Le bambin s’était assoupi. Avant de sortir, Paneb le déposa avec douceur dans les bras de sa mère.
Paï le Bon Pain l’interpella.
— J’émerge de ma sieste... il paraît qu’on a des ennuis ?
— Je n’en sais rien.
— Avec cette histoire de cuivre, j’espérais qu’on était enfin tranquilles !
La plupart des membres de l’équipe de droite se rassemblaient devant chez Néfer, et Nakht le Puissant ne cachait pas son mécontentement.
— Il paraît qu’on doit creuser plusieurs tombes de nobles ! Quand aurons-nous des jours de repos ? La tombe royale, ça suffisait largement. Pourquoi ne pas faire davantage appel à l’équipe de gauche ?
— Qui t’a parlé de ça ? demanda Casa le Cordage.
Nakht réfléchit.
— Ben... je ne sais plus. C’est une rumeur...
— Moi, j’en ai entendu une autre, dit Ounesh le Chacal. Le roi appellerait certains d’entre nous dans la capitale pour bâtir un nouveau temple d’Amon.
— Alors là, pas question ! trancha Ouserhat le Lion. Je suis né à Thèbes et j’y mourrai.
— Je pense comme toi, approuva Didia le Généreux ; personne ne me fera quitter ce village.
— Et si l’on attendait les instructions du maître d’œuvre ? proposa Paneb.
L’évidence surprit les artisans.
— On ne sait pas où il se trouve, indiqua Rénoupé le Jovial. Ça prouve bien que quelque chose va de travers !
— Il serait chez le chef de l’équipe de gauche, avança Karo le Bourru. Ils doivent se concerter avant de nous annoncer une mauvaise nouvelle.
— Eh bien, allons-y ! décida Paneb.
La petite troupe n’eut pas grand chemin à parcourir, car Néfer le Silencieux arrivait à sa rencontre.
— Nous voulons tout savoir, exigea Casa le Cordage, énervé. Va-t-on interrompre le chantier de la Vallée des Rois et nous envoyer ailleurs ?

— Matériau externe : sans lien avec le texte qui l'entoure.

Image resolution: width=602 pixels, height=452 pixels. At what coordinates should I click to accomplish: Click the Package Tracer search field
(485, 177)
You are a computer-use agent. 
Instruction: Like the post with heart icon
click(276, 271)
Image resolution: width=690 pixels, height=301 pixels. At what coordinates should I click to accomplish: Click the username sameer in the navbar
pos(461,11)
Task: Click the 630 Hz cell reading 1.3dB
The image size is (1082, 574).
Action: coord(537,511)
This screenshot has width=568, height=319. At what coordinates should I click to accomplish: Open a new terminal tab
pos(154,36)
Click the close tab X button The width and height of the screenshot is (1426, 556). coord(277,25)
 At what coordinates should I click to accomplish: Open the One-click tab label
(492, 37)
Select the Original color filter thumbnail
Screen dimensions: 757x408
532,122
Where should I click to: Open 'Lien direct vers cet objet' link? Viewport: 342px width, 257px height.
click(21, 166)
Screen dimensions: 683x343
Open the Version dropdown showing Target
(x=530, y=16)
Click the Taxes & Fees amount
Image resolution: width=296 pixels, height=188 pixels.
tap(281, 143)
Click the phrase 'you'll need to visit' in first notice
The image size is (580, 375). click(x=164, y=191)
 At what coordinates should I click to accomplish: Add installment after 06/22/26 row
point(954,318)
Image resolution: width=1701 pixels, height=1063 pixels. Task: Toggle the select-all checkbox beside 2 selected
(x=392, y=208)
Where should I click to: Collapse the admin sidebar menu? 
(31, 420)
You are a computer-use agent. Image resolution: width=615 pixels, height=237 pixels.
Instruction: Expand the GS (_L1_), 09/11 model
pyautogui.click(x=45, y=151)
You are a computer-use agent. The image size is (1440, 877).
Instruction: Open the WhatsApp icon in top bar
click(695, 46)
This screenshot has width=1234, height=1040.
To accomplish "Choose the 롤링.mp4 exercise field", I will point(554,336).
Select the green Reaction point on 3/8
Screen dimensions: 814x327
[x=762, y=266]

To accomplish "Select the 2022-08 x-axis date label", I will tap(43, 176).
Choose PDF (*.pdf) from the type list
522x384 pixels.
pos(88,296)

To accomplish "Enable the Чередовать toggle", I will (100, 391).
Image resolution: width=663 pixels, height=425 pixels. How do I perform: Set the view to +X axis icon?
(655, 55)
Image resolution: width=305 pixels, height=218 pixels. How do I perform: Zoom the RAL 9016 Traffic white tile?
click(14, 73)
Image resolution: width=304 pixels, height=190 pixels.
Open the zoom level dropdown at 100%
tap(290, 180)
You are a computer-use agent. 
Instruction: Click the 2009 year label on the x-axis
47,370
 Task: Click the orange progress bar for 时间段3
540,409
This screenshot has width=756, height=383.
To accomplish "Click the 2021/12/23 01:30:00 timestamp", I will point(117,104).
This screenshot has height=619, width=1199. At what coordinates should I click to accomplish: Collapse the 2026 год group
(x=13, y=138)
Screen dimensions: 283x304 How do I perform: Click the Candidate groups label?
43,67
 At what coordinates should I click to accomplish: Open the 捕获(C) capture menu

— Les sages ne recommandent-ils pas de n’écouter aucune rumeur ?
— Alors, quelle est la vérité ?
— Pharaon nous donne l’ordre de commencer sans délai la construction de son temple des millions d’années. C’est pourquoi les deux équipes seront réunies sur le site pour l’inauguration du chantier. Ensuite, nous retournerons à la tombe.
— Pourquoi cette précipitation ? s’inquiéta Thouty. Implique-t-elle des troubles à la cour ?
— Comme tout pharaon, Mérenptah a besoin de l’énergie que lui procurera ce temple, et c’est à nous de rendre vivant l’édifice.
— Le roi viendra-t-il à Thèbes ?
— La femme sage et moi-même sommes chargés de représenter le couple royal.